The liberal city of Ann Arbor, Michigan, has spent $18,000 in taxpayer funds to remove more than 600 “Neighborhood Watch” signs after city officials declared the crime prevention signs “expressions of exclusion” that allegedly promote racial profiling and make people of color feel “unwelcome.”

The signs were yanked from front yards and public spaces by city crews over the past few weeks, with the final one removed last week.

Ann Arbor Mayor Christopher Taylor personally helped remove the last sign alongside two city council members.

In a video statement posted to Instagram to virtue signal, Taylor declared, “Frankly, neighborhood watch signs are expressions of exclusion, and they’re inconsistent with our values. Ann Arbor is a welcoming community. We don’t want to push people away. We want to welcome folks in.”

Council Member Cynthia Harrison, who is Black, strongly supported the removal.

In the announcement video, Harrison stated, “There are people that look like me, and those from my community that have been questioned, quite frankly, in their own neighborhood by others, you know, wondering what they’re doing there.”
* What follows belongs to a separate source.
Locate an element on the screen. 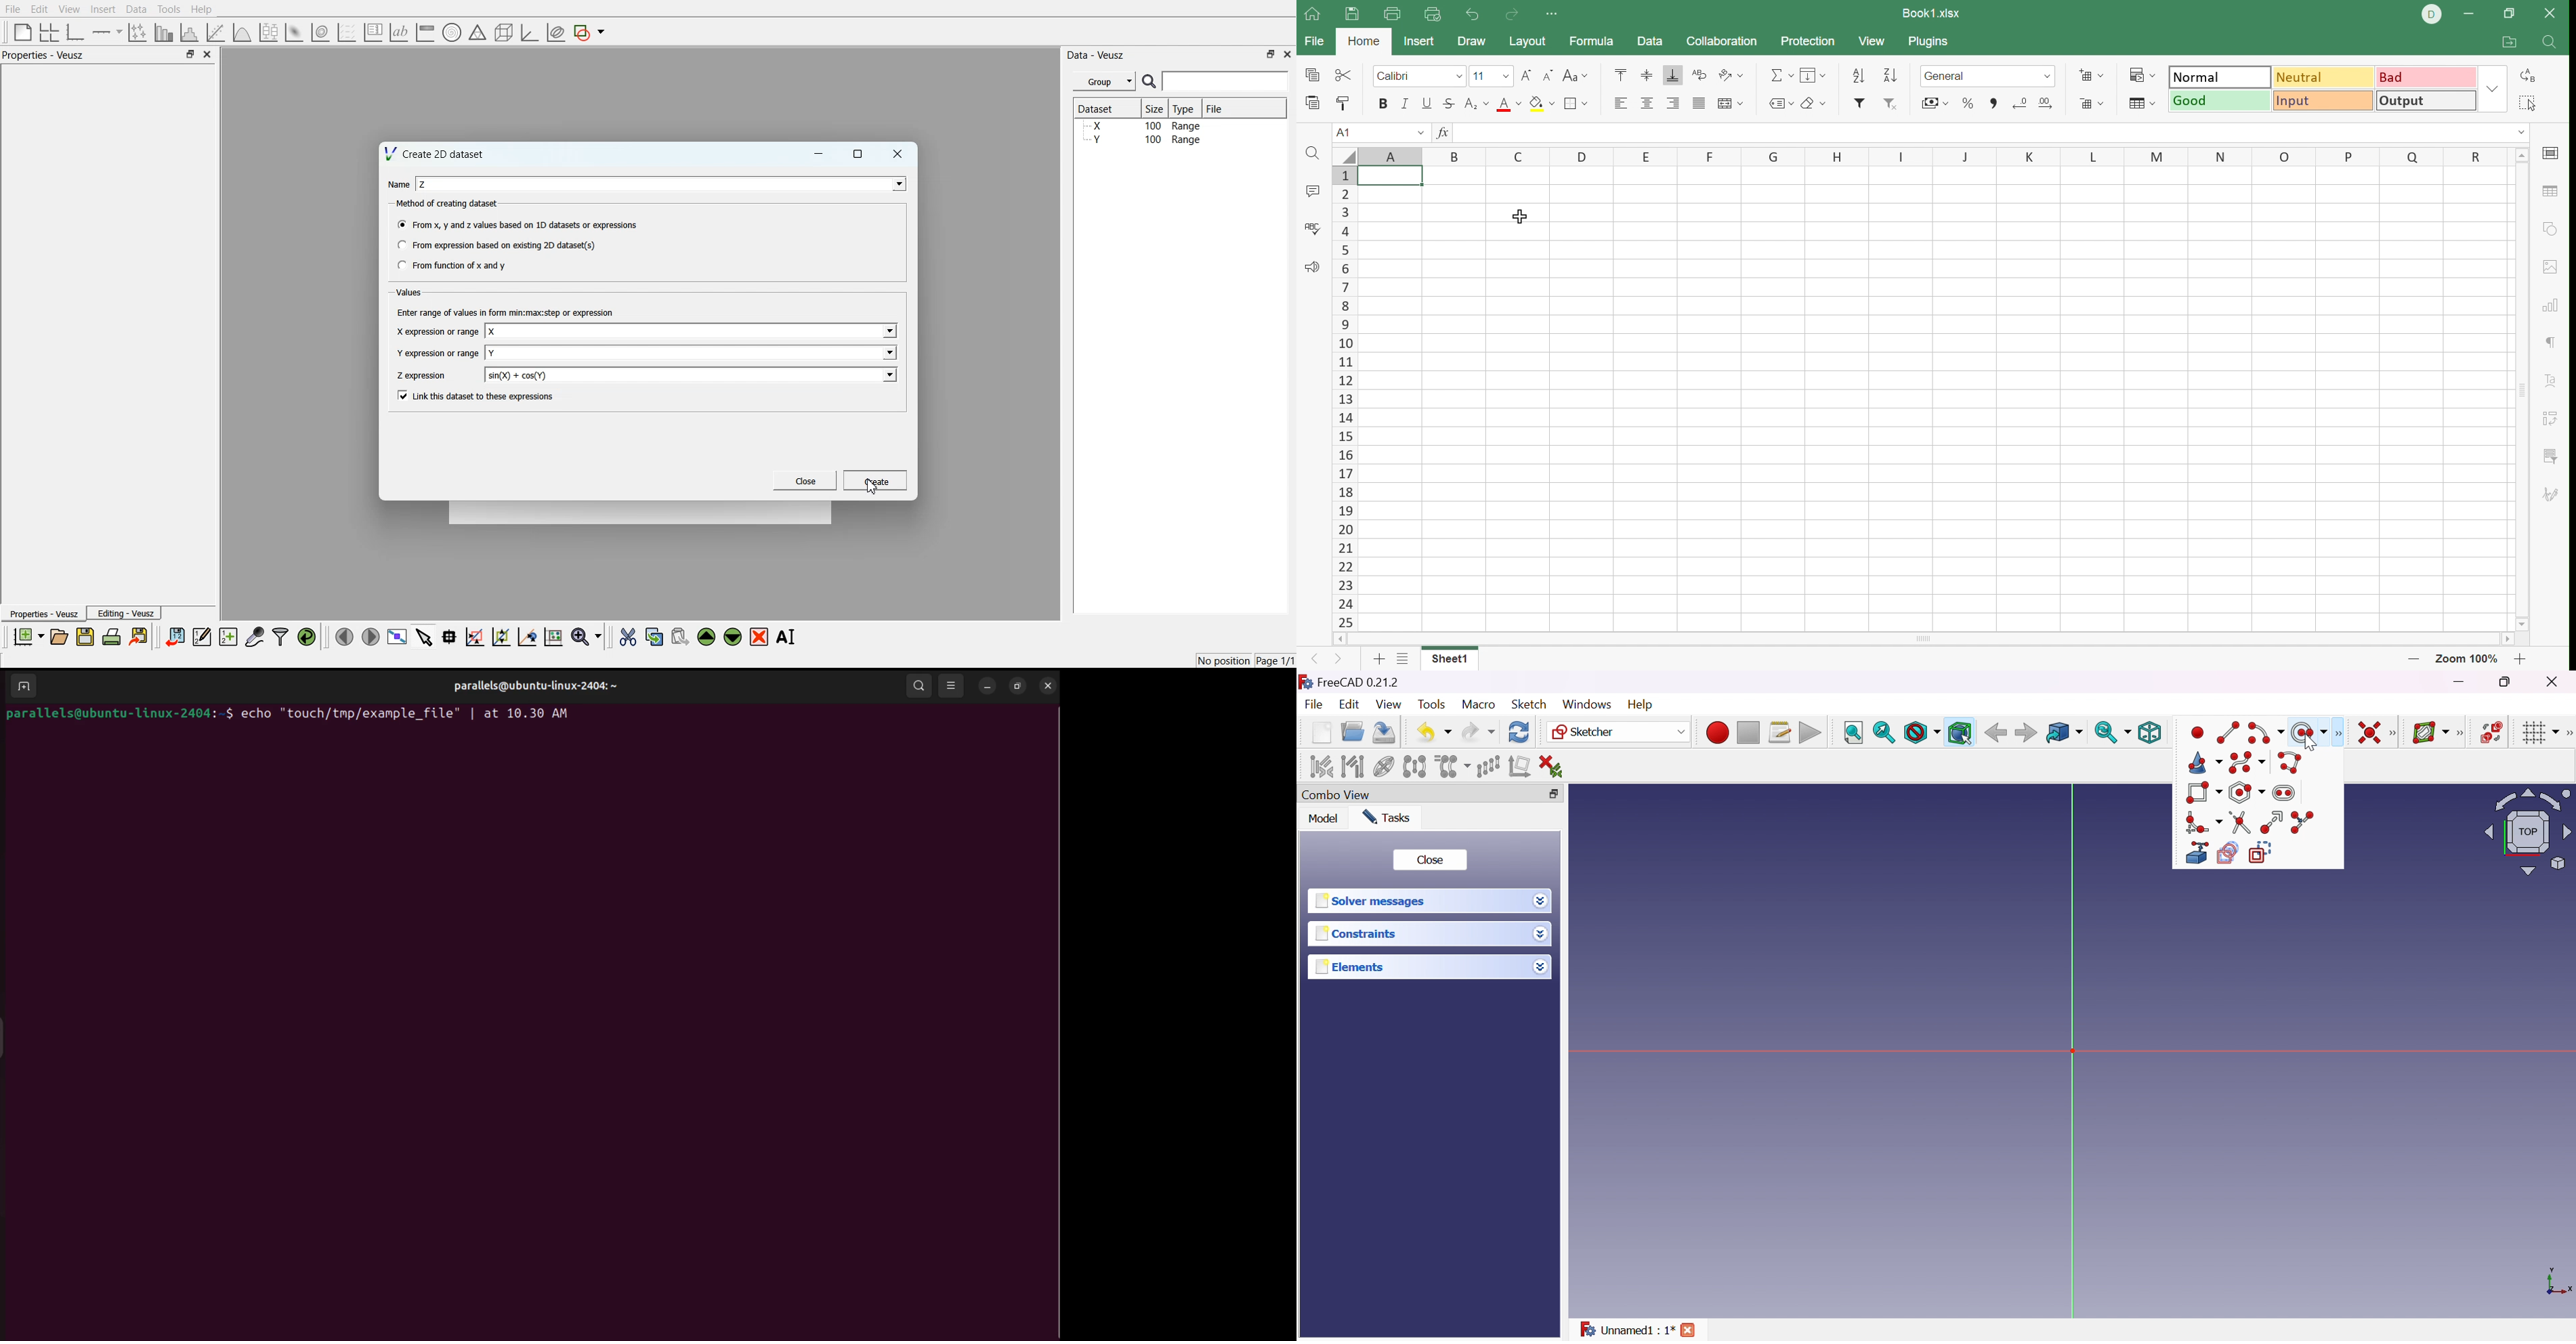 The width and height of the screenshot is (2576, 1344). Select associated geometry is located at coordinates (1353, 765).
“This is just representative of our values and how we want people to feel in Ann Arbor,” Harrison continued. “We do welcome everyone to the city of Ann Arbor, but most importantly, we want everyone to feel welcome, and just the removal of these signs is a huge step in that direction.”

The city council voted 10-0 in December to direct staff to remove every single Neighborhood Watch sign by July 15.

Officials unanimously approved the $18,000 expenditure earlier this year, drawing the money from the city’s general cash reserves rather than from the police or street maintenance budgets.

Ann Arbor officials claim the Neighborhood Watch program, launched nationwide in the 1970s amid rising crime concerns, has been “defunct” and inactive for decades.

The officials also cited research showing the signs do not actually reduce crime and instead “reinforce biased surveillance practices” and create distrust toward people of color.